This article was published 25/05/2008 (6428 days ago), so information in it may no longer be current.

BOSTON — Even though Joan Nash has been using American Sign Language for most of her life and has made a career of teaching deaf and hearing-impaired children, she is sometimes stumped when she encounters a sign she has never seen.

She can’t just look it up in a dictionary. At least not yet.

Nash, a doctoral student at Boston University, is part of a team working on an interactive video project that would allow someone to demonstrate a sign in front of a camera, and have a computer program interpret and explain its meaning.

“Sometimes when I see a sign I don’t know it can be frustrating as you run around asking people and trying to find out what it is,” she said.

American Sign Language has no written form, and even though there are print and video ASL dictionaries, one needs to know the meaning of the word to look up the sign. That’s like trying to figure out the meaning of a foreign word by looking it up under its English equivalent.

“I know from my own experience that it’s really hard if you see a sign that you don’t know, either in a class, in a video you’ve been assigned to watch, or even if you see it on the street, to figure out what it means,” said linguistics professor Carol Neidle, one of the project’s lead researchers along with BU’s Stan Sclaroff and Vassilis Athitsos at the University of Texas-Arlington.
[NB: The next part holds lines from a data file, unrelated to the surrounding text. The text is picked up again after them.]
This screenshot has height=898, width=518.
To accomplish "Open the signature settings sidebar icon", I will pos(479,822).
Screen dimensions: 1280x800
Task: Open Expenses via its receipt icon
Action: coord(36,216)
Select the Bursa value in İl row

The researchers, working with a three-year, $900,000 grant from the National Science Foundation, are in the early stages of the project, capturing thousands of ASL words on video in a brightly lit Boston University lab.

The goal is to develop a lexicon of more than 3,000 signs. The meaning of each sign is not just determined by the shape of the hands, but also the movements of the hands and arms, and even facial expressions.

The plan is to use the technology to develop a multimedia ASL dictionary to help parents better communicate with deaf children, and help sign language students.